Lo mejor, sin embargo, estaba por llegar. En 1984 Wenders desarrolla su particular visión de América en Paris, Texas, que le reportaría la Palma de Oro en Cannes. De la mano del escritor Sam Shepard, la guitarra de Ry Cooder y unos Harry Dean Stanton y Nastassia Kinski en estado de gracia, compone un film de una belleza arrebatadora, de nuevo atravesado por un viaje físico que es a la vez un trayecto interior, el de un hombre en busca de su joven esposa, tras cuatro años en un vacío tan grande como el desierto. El uso de los espacios abiertos y el mismo periplo del protagonista remiten a Centauros del desierto (The Searchers, John Ford, 1956), como si Wenders hubiera querido hacer su propio western abstracto. La parte final del film, con las conversaciones entre Travis y Jane por teléfono a través del espejo de la cabina de un burdel, marca el clímax emocional de una película que consagró definitivamente al cineasta alemán. En una entrevista, reconocía que la escena del reencuentro entre el niño y su madre marcó un punto sin retorno en su carrera. “Cuando la terminamos supe que, a partir de ese momento, todo lo que filmase en el futuro sería distinto”.

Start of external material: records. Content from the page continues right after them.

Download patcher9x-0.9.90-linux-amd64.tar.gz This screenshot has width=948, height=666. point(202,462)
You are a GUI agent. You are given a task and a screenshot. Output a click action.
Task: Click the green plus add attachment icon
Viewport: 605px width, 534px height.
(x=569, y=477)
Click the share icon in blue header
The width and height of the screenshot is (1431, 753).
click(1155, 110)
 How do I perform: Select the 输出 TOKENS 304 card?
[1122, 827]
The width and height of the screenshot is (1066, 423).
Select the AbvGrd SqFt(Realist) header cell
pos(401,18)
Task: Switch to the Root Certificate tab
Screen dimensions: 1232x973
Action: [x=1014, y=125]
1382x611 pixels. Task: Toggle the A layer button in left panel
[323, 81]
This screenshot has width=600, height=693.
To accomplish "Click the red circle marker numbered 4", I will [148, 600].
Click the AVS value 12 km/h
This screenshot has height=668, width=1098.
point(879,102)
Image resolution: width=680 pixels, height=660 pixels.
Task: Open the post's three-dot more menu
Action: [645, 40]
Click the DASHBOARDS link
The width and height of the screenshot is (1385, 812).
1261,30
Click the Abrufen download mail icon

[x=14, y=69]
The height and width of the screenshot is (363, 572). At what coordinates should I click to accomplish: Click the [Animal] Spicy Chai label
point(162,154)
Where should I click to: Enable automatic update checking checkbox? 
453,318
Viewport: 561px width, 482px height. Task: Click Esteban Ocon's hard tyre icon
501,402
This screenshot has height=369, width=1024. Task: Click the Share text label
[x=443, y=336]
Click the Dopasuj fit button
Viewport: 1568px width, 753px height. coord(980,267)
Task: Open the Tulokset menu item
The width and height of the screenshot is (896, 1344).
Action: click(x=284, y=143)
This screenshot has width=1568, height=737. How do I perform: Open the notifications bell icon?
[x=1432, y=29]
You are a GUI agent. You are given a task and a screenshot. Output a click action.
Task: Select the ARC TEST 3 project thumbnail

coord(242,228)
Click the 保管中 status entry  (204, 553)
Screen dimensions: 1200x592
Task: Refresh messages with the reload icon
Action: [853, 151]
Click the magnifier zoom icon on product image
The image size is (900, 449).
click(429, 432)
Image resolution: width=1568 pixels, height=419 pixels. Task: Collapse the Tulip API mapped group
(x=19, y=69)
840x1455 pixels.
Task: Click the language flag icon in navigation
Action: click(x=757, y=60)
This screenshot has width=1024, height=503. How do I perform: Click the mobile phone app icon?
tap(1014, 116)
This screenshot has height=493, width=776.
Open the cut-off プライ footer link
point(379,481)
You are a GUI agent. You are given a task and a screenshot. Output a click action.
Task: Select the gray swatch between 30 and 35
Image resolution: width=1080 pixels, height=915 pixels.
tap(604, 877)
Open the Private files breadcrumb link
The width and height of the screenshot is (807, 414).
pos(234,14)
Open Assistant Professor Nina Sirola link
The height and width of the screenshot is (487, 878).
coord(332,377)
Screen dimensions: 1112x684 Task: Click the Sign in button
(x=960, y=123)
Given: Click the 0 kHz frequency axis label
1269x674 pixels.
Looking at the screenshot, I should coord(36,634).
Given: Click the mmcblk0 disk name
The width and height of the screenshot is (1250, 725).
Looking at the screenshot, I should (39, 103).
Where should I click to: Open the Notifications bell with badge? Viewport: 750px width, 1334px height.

Tokyo-Ga (1985), un sugestivo documental en busca de las huellas de Yasujiro Ozu en Japón, es la bisagra entre Paris, Texas y el siguiente film de Wenders, otra de sus obras maestras: El cielo sobre Berlín (Der Himmel über Berlin, 1987). Esta vez se asocia con otro escritor, su viejo amigo Peter Handke, para contar la historia de un ángel que, enamorado de la trapecista de circo, decide abandonar su condición celestial para convertirse en humano. Así pasa de observador a protagonista, de mirar desde las alturas a hacerlo al nivel del suelo. El argumento permite al director desplegar un potente arsenal poético, de nuevo en blanco y negro (excepto durante la conversión del ángel en humano), al tiempo que rinde homenaje a la capital alemana y explora sentimientos como el amor, la soledad, la melancolía o la incertidumbre. También regala al espectador nuevos momentos memorables, como el definitivo encuentro final entre los dos amantes, mientras en un club Nick Cave y sus Bad Seeds interpretan “From Her to Eternity”. Wenders ganó con ella el galardón al mejor director en Cannes, y seis años después estrenaría ¡Tan lejos, tan cerca! (In weiter Ferne, so nah!, 1993), una secuela que no estuvo a la misma altura, pero tampoco se fue de vacío del certamen francés, ya que recibió el gran premio del jurado.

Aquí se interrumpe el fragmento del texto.